Avec le Seigneur, celui qui se fera bientôt reconnaître dans l’histoire comme le Dieu d’Abraham, d’Isaac et de Jacob, l’apprentissage est rude. C’est Isaac maintenant qui fait l’expérience de la ruse, à ses dépends. Où est le mouton pour le sacrifice? Dieu pourvoit. Je continue pour ma part à me demander comment un vieillard plus que centenaire a pu lier sur un bûcher son fils qui n’avait peut-être pas vingt ans. Drôle de relation père-fils.
Mais voilà, il y a promesse, pas de certitude, et Abraham marche selon la promesse. Il connaît le troc et le marchandage, il connaît les échanges et le donnant. N’a-t-il pas essayé lui-même avec Dieu? Combien de justes Dieu sauvera-t-il à Sodome ?
Mon père exécrait ce chapitre: cette négociation de marchand de tapis avec Dieu, ça ne se fait pas! «On ne négocie pas avec Dieu». Il ne pouvait comprendre qu’Abraham ose ainsi demander, quémander, pour épargner des vies. Mais Abraham était Abraham.
Sacrifice d'Isaac, Souillac, Détail © Pierre Martinot-Lagarde sj
Car pour ce qui était de son fils, Abraham n’a pas négocié, il n’a pas demandé de répit, quelques jours supplémentaires. Il n’a pas jeûné, ne s’est pas mis en prière, ne s’est pas versé de cendres sur la tête. Il a pris son fils avec lui, et le voici près à lui prendre la vie.
Alors on a voulu expliquer. «C’était courant à cette époque de sacrifier le premier né», d’en faire don pour une plus grande prospérité. Excusez-moi, merci pour les aînés, et puis pour ceux comme Isaac, c’est encore pire, il a été attendu, espéré, il n’a pas de frère, alors non.
Il faut chercher ailleurs, chez ces anges qui ne cessent de venir, ces mains qui ne se cessent de se tendre. Non pas pour psychologiser, Abraham ne savait rien, il ne pouvait dire «tu n’as voulu ni offrande ni sacrifice, alors j’ai dit voici je viens».
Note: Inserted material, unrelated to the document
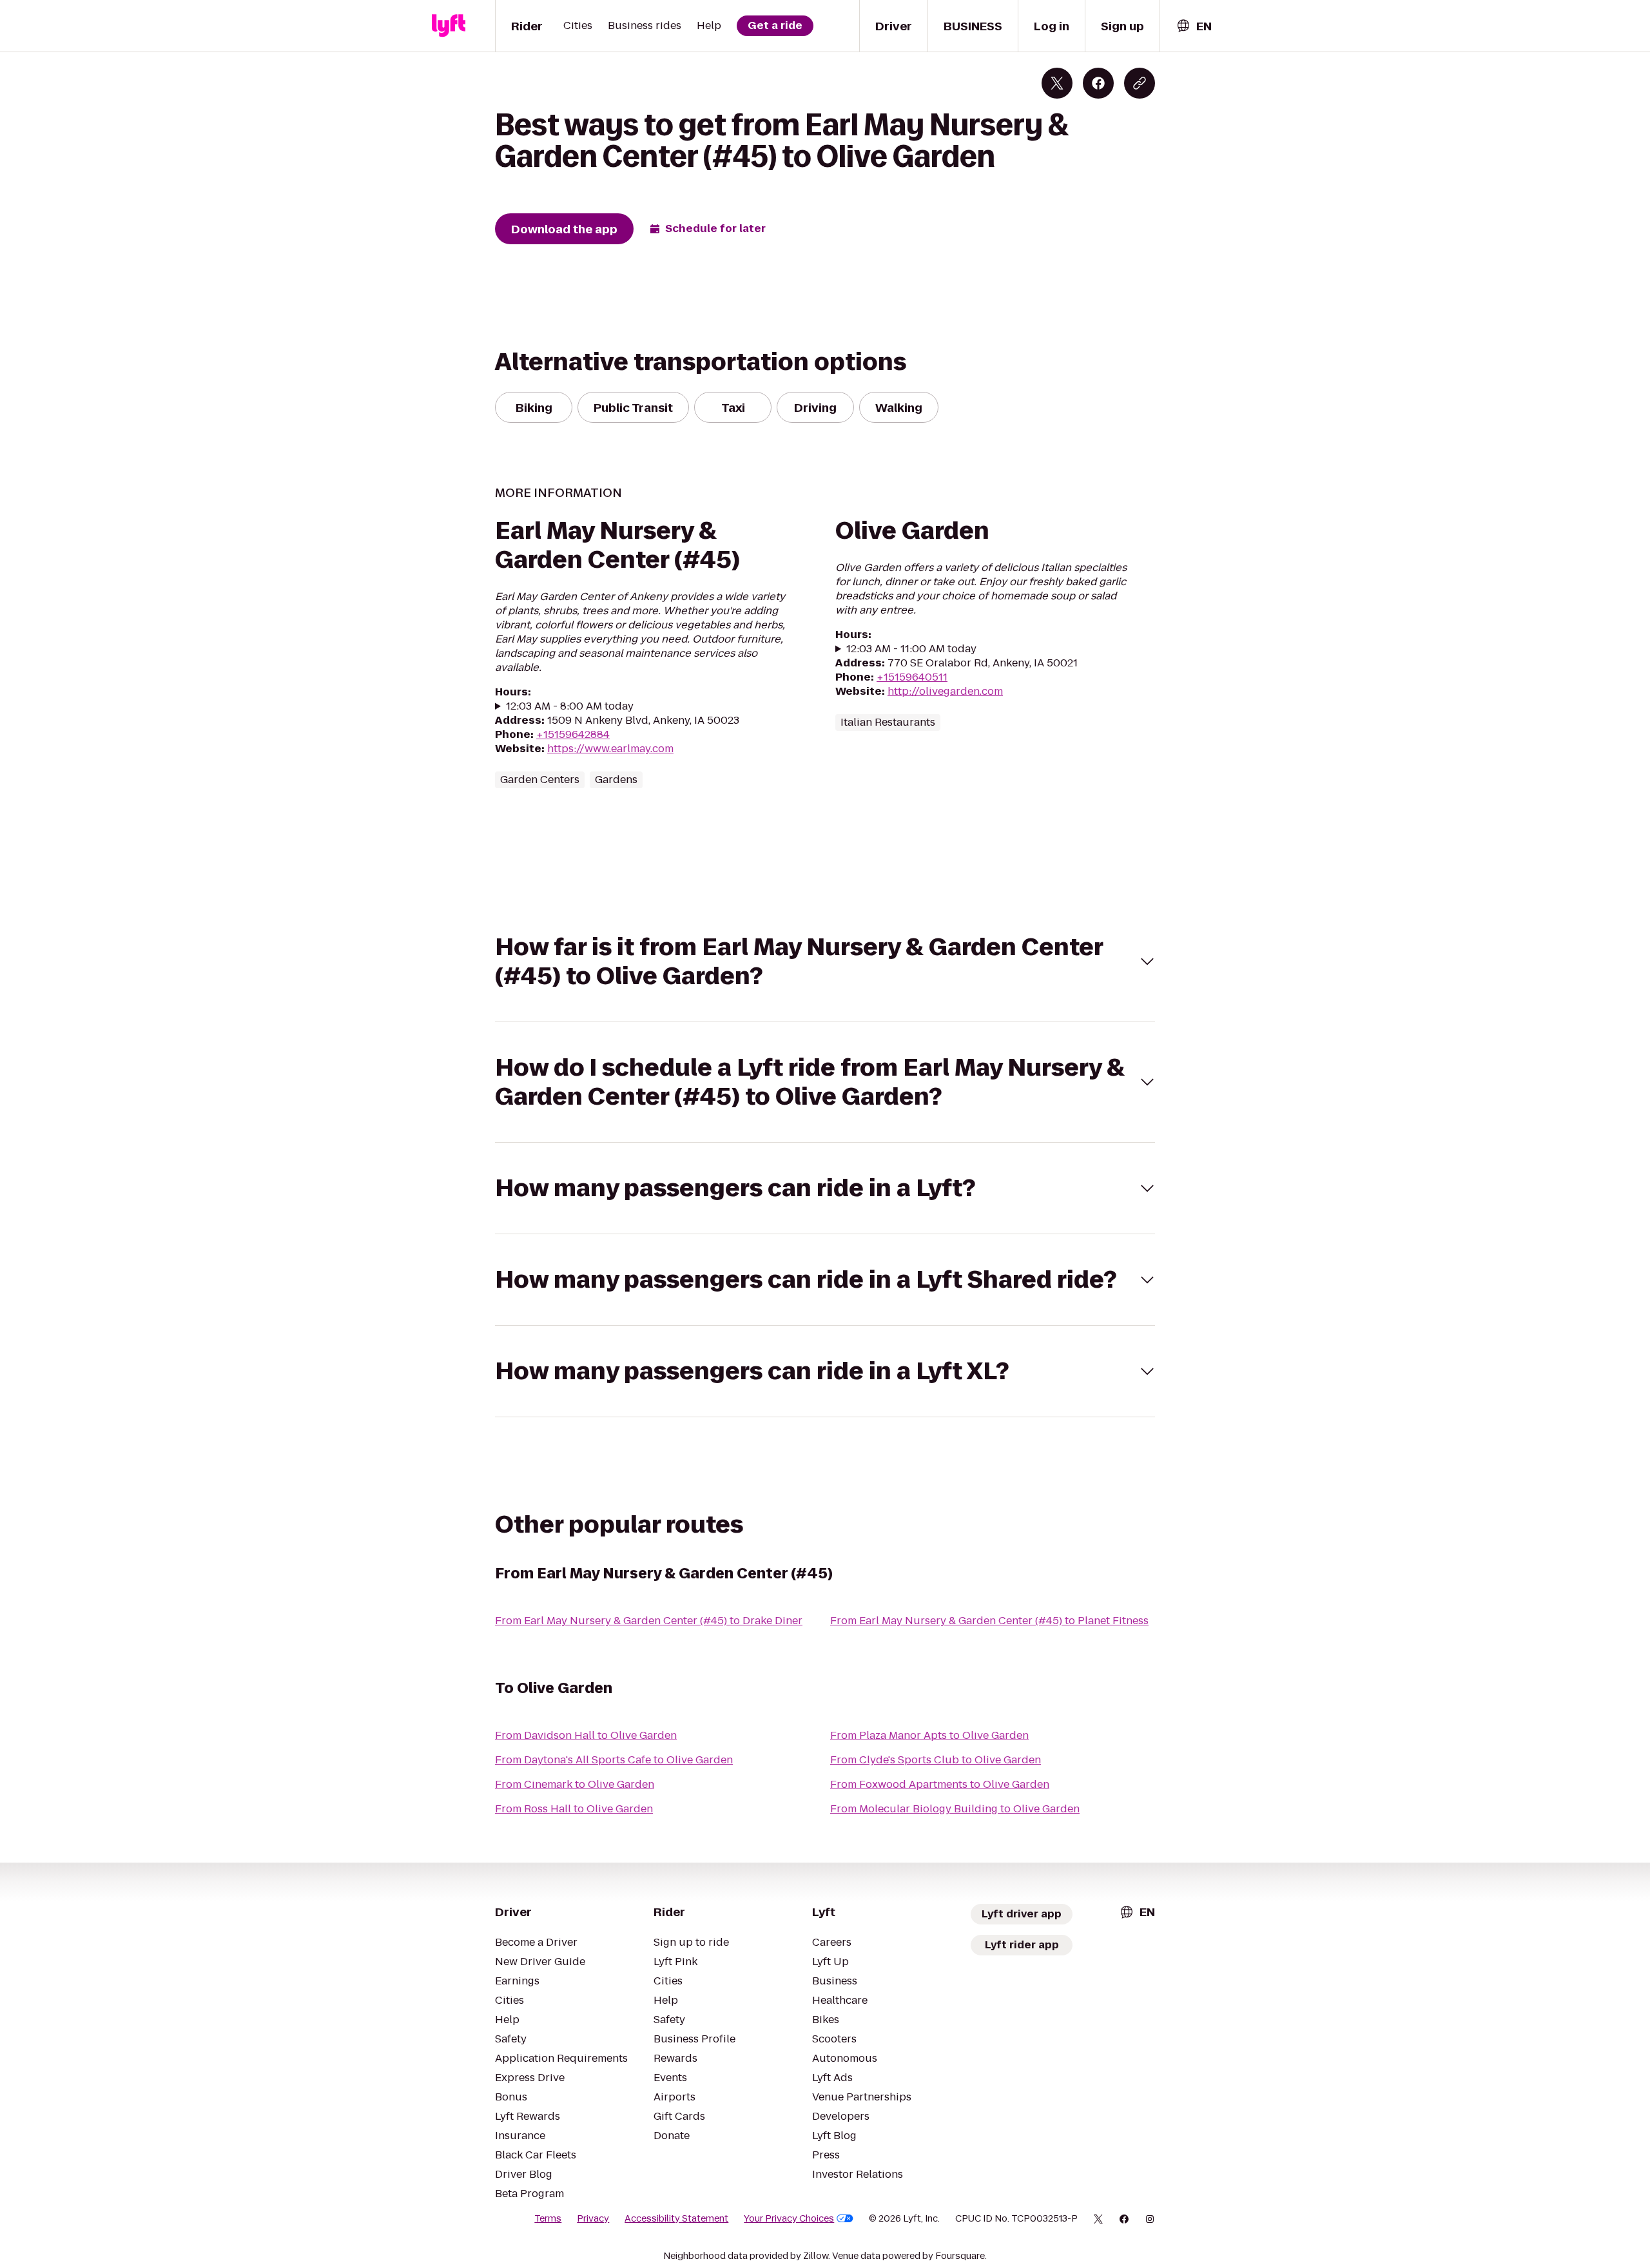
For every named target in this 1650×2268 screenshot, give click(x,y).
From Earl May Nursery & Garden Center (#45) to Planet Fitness (989, 1620)
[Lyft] (448, 25)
Il y a un quelque part venu du plus lointain, une force plus forte, une vie plus vivante: c’est Abraham avec le Seigneur. Un lien qui dure, une promesse qui s’accomplit, nous en sommes là, et pas ailleurs. Le patriarche, le père des croyants, le voilà, avec le Seigneur, il marche. Il suit.